Yeah the very top post on hot right now has 9 comments lmao.

There is no one here. I mean I love the platform and the apps. I don’t go to Reddit anymore on my phone. But there’s no one here.

If I don’t go to Reddit at least once per day I’m going to miss news and events that are important to me.

[–] Sl00k@programming.dev 50 points 1 year ago (1 children)

Just FYI hot is probably the worst way to browse for news and events, I've found top of 6h is far better if you check often, Active if you check every 24 hrs ish.

[–] agent_flounder@lemmy.world 6 points 1 year ago

That's been my experience as well. I usually do top 6 or top 12.

[–] gullible@kbin.social 13 points 1 year ago

That’s mostly on the sorting algorithms being slightly fucky wucky. Lemmy has enough activity to satisfy me, but lacks niche communities.

I've noticed that "Hot" turns the front page over pretty quickly, which means you see more in your feed, but posts are bumped down before the comments start piling up.
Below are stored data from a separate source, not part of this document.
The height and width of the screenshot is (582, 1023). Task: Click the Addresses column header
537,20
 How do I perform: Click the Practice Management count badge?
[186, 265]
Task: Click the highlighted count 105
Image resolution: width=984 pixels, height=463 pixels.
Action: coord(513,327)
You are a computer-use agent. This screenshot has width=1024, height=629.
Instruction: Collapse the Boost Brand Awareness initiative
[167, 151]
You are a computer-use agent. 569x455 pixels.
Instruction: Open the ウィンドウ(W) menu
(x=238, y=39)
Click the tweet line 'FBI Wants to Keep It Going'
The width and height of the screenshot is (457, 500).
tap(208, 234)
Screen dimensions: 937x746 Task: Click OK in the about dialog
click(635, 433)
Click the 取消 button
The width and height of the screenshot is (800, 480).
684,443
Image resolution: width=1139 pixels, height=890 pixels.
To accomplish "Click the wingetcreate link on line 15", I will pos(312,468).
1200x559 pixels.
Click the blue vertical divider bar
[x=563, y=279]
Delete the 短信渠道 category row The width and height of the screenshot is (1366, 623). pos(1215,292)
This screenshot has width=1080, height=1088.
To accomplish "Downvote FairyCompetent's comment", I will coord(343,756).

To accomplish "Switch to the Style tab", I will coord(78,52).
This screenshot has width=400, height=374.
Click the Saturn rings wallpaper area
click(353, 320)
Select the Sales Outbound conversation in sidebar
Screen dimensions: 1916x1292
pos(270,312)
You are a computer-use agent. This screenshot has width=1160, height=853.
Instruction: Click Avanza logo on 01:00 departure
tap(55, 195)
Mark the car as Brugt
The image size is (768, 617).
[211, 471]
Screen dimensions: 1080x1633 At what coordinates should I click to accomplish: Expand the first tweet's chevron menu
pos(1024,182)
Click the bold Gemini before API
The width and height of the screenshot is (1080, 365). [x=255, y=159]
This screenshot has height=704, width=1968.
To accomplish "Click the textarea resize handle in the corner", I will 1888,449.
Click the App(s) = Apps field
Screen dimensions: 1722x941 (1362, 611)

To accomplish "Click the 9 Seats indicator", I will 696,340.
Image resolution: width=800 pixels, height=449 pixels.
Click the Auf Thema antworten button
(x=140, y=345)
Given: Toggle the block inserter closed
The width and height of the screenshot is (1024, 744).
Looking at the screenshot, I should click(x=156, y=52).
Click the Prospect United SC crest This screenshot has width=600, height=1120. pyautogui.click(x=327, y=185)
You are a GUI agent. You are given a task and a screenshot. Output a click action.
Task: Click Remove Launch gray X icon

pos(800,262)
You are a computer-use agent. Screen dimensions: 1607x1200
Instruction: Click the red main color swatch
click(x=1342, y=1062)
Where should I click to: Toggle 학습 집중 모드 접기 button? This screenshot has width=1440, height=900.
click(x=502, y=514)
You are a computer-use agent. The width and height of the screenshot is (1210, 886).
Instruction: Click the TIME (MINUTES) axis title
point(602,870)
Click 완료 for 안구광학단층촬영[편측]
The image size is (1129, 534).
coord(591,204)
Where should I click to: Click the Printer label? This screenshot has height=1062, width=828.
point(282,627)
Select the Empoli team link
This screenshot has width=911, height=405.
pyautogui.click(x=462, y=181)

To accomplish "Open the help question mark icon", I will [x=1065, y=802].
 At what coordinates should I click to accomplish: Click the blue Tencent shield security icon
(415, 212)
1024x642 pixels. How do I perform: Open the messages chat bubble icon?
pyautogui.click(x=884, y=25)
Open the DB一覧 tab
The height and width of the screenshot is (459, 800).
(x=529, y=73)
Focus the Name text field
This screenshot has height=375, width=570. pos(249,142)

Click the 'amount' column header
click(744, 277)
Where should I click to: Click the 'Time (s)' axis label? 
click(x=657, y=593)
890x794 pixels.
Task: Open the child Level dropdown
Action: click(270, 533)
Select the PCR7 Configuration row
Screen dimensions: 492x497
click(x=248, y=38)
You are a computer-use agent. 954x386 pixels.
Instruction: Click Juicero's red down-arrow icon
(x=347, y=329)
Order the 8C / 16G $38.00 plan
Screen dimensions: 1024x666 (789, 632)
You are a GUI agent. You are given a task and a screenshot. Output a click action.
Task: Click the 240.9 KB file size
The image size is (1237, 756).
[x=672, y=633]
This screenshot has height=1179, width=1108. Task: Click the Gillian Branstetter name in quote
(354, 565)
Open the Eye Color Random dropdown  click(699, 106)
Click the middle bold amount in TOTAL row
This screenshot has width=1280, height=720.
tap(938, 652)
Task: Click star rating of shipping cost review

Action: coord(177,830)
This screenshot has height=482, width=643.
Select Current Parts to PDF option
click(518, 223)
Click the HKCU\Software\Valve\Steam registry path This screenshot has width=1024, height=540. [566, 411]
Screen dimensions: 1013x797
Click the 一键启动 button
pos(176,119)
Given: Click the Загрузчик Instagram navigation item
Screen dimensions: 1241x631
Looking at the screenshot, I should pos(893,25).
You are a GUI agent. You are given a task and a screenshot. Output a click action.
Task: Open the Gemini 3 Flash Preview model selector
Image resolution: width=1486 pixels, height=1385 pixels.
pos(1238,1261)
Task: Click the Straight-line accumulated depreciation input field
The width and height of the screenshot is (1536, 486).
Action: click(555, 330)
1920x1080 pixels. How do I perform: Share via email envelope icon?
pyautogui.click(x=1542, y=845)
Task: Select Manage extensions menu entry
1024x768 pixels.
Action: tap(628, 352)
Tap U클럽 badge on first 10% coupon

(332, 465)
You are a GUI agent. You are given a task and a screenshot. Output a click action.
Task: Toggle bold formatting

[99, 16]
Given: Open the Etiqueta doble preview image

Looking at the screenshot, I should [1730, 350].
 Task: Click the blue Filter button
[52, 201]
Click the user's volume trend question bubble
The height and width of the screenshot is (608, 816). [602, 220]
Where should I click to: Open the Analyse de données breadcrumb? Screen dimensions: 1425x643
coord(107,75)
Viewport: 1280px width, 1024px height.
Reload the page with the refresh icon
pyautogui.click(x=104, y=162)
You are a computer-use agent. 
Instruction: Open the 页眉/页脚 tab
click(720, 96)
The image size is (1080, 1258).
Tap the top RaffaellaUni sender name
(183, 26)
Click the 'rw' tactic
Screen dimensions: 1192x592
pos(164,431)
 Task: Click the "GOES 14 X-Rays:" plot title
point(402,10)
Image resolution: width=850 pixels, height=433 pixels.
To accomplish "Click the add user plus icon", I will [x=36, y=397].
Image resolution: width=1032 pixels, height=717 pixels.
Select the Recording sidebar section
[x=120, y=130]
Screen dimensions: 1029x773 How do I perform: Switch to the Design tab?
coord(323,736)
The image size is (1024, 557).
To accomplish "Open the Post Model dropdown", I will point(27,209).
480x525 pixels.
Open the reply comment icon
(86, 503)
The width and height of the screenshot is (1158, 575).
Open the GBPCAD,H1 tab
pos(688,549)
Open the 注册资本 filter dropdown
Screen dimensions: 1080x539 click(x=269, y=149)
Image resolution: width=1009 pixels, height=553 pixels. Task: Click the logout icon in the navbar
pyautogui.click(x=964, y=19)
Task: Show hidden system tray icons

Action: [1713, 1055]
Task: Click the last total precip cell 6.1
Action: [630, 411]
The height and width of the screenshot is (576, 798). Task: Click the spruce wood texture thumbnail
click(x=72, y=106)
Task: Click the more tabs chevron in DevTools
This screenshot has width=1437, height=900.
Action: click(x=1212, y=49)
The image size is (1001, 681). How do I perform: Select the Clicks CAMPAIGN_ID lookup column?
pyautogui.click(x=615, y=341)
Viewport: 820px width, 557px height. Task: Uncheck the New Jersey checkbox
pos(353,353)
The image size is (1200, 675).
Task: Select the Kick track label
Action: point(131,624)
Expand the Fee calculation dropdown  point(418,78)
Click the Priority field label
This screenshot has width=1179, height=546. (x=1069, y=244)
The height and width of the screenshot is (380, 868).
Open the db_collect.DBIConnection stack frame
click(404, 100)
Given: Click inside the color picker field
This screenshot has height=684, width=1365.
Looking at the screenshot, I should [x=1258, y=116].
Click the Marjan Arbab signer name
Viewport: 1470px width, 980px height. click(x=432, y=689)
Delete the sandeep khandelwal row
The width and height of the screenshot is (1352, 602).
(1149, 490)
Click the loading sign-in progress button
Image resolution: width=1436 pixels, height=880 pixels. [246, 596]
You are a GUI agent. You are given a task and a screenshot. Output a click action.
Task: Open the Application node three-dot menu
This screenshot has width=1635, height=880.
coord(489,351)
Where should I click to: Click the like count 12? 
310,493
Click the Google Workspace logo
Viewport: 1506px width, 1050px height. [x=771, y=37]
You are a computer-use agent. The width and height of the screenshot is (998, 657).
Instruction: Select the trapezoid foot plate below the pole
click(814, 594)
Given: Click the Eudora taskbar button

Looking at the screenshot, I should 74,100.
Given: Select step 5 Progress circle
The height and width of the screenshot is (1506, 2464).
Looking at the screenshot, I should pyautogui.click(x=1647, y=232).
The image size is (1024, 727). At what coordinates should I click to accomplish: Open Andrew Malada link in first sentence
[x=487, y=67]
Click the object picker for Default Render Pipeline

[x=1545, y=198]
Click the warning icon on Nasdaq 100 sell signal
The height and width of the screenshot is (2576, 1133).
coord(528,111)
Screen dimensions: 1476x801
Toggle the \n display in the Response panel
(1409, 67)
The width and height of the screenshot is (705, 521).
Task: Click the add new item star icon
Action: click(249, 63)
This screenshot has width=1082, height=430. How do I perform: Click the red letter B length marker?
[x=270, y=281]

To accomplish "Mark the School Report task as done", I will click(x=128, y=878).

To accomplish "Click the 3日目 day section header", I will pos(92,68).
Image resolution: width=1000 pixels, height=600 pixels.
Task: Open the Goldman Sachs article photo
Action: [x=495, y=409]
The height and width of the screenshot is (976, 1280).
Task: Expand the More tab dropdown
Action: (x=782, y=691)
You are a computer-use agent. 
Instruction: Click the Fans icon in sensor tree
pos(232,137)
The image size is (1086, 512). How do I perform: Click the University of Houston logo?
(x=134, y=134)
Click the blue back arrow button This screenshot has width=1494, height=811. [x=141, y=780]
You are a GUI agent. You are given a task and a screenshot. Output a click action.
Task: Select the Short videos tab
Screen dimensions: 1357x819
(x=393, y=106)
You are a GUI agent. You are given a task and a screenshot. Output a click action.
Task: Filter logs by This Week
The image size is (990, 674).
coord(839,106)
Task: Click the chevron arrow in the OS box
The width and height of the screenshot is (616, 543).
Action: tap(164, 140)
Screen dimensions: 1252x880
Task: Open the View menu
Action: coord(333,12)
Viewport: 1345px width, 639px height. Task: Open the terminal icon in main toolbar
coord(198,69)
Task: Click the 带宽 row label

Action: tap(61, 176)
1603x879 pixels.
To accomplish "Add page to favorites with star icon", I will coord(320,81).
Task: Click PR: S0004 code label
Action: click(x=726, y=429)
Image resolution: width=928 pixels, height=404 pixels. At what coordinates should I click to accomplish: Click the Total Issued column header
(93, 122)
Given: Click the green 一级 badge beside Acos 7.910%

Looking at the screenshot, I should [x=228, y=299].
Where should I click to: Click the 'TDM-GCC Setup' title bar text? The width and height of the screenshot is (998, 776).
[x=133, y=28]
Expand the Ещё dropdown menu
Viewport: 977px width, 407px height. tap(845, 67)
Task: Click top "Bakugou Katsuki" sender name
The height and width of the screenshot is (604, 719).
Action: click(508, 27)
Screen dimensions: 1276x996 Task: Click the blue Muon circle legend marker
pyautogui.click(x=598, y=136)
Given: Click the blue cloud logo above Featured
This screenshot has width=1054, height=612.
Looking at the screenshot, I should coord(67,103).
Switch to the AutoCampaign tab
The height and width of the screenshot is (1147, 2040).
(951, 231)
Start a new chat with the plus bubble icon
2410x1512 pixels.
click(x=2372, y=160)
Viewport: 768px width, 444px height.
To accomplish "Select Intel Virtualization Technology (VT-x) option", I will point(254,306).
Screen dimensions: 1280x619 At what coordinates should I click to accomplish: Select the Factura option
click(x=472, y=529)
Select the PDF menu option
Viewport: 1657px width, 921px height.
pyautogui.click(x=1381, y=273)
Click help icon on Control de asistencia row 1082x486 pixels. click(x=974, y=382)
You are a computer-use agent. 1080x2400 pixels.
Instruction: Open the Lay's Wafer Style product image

Whenever I've posted anything that has made it to the top of Hot, the majority of the comments come in after it has dropped down (which happens after like, 1hr).

[–] kat@feddit.de 4 points 1 year ago (1 children)

If you sort by "active" there should be posts with more comments. The "hot" sorting is not really representative for how active users on lemmy are, since it favours younger posts over older posts with lots of comments. You can read the details of the reasoning here .

[–] DeanFogg@lemm.ee 5 points 1 year ago* (last edited 1 year ago)

I swap between active and hot. Seems to work well

[–] ConstipatedWatson@lemmy.world 1 points 1 year ago* (last edited 1 year ago) (1 children)

Reddit has a lot of international subreddits which don't really exist here on Lemmy (they have like 10 users and they almost never post).

Reddit has huge lively communities. I'm having a ball here on Lemmy, but I too must check Reddit once a day to know if important stuff happened.

Sure, someone could say I should work on jumpstarting these Lemmy communities, but I've only been able to to what I can so far (that is, replying to posts and joining the conversation)

Ninja edit: fixed grammar

[–] whatisallthis@lemm.ee 1 points 1 year ago

Yeah the issue is that with large online communities, your largest user group is always going to be that of least engagement.

So users who just read stuff is your biggest group. Then comes users who made an account. Then comes users who up and downvote. And last comes users who post.

It makes it very hard to grow a new social media platform.